第69話 新潟交通電車線

 新潟の街は駅と繁華街が結構離れている。鉄道は後からできたため、古くからの繁華街からわざと遠ざけて敷設されてることが地方の街では多い。昔は鉄道=蒸気機関車だったため、煤や火の粉、騒音などまき散らすので敬遠されて少し離れた場所に駅が出来たことが多い。万代橋を越えて古くからの繁華街を抜けると県庁がある。駅から見ると川向うという位置だ。ここから白山前に来ると新潟交通電車線の供用軌道が見える。県庁前に突如普通の電車が路面に停車している様は今まで綾が見てきた昔にあった路面電車とは全く異なり、小田急2200形そのまんまが道路の脇に止まってると考えるとまさに異形と言える。


 「ひえー、小田急が道路に止まってる!裕子さん、これは何?!!」


 裕子はゲームマニアでバイク乗りなだけなので鉄道のことを聞かれても当然わからないし、新潟駅周辺で5年間過ごしていても川向うの私鉄に乗る機会なんかはまずないので裕子も初見であった。


 「もしかして、綾ちゃんは鉄道マニア??」


 綾は近代歴史に興味があるアニメ好きな大学生なのだが、調べてるうちに鉄道にも詳しくなってしまった。という程度だ。それにしてもこの新潟交通電車線は突如と変な場所に現れて、とんでもなく狭い道路を併用軌道として2kmほどを走る。東関屋からは一般の鉄道として国道8号線に比較的並行して燕まで走る私鉄である。併用軌道区間は1992年に廃止され、最終的に1999年に全廃となった鉄道で、本来は万代橋経由で新潟駅前まで結ぶつもりだったので萬代橋は非常に広い幅員で設計されてるという足跡だけが残っている。
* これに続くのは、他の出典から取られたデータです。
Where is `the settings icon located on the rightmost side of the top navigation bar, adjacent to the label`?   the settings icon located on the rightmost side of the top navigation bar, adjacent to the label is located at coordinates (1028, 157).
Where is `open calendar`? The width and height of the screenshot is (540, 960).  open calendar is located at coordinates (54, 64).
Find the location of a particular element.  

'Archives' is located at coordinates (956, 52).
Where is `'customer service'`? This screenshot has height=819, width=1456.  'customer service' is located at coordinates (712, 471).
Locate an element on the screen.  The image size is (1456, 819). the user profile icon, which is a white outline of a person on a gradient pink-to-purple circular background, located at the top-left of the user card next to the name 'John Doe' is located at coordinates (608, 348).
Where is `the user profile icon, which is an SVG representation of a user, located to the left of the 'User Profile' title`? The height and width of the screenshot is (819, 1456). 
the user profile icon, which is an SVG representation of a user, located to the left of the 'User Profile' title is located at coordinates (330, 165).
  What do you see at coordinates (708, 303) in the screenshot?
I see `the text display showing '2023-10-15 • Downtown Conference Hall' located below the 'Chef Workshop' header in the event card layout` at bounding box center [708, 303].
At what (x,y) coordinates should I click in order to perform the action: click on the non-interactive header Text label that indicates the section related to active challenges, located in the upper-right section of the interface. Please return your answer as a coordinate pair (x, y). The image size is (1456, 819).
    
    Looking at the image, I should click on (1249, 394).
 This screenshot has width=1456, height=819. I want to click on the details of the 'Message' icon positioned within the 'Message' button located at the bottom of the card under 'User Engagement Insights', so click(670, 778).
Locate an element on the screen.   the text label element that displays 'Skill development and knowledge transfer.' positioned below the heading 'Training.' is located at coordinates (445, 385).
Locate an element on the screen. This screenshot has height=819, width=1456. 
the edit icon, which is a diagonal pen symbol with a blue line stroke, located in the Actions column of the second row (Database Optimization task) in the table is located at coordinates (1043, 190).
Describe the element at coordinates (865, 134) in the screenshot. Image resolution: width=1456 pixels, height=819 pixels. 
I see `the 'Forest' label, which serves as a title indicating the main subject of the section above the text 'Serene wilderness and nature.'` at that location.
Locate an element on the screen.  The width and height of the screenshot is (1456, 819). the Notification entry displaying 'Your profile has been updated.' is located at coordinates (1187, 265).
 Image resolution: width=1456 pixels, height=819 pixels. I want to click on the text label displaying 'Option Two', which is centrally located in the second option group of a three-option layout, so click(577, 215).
 関屋大橋で新潟交通電車線と並行して走ったところで左折するとあとは長岡・小千谷までほぼ真南を南下していくのだが、新潟平野のど真ん中を走るのでひたすら景色は変わらない。行きは北陸道でショートカットできたが、帰りの国道17号線での南下は過酷であるが、裕子が持ち続けていたインカムが有ったので会話しながら走ればさほど気にならない代わり映えのしない景色を走ることができた。5年間の新潟で思い出深い話をしてくれたが、そのほとんどがレトロゲーの話で何を言ってるのかちょっとわからないことが多かったが、飛ばされた昭和58年はファミコン黎明期で家庭用でもゲームセンターのゲームが楽しめる時代になり、逆にゲームセンターにも人が訪れる時代だったそうだ。特にゲームセンターは大型筐体化してちょっとした遊園地のような気分を味わえる時代になったり、レーザーディスクのスーパーインポーズ機能を利用したアニメーションゲームとか今とは全く考え方の異なった進化をしたゲームもあったそうだ。裕子のお気に入りはタイムギャルとサンダーストームだったそうだ。令和の今で遊べるゲームセンターが有るかというとおそらくシステムの特殊性から維持管理が困難なのでほぼプレイは出来ないのではないだろうか。というか綾にはちんぷんかんぷんだったが、LDに収録されたアニメーションとスーパーインポーズでゲームが成立するというあたりが謎なので後で調べようと思った。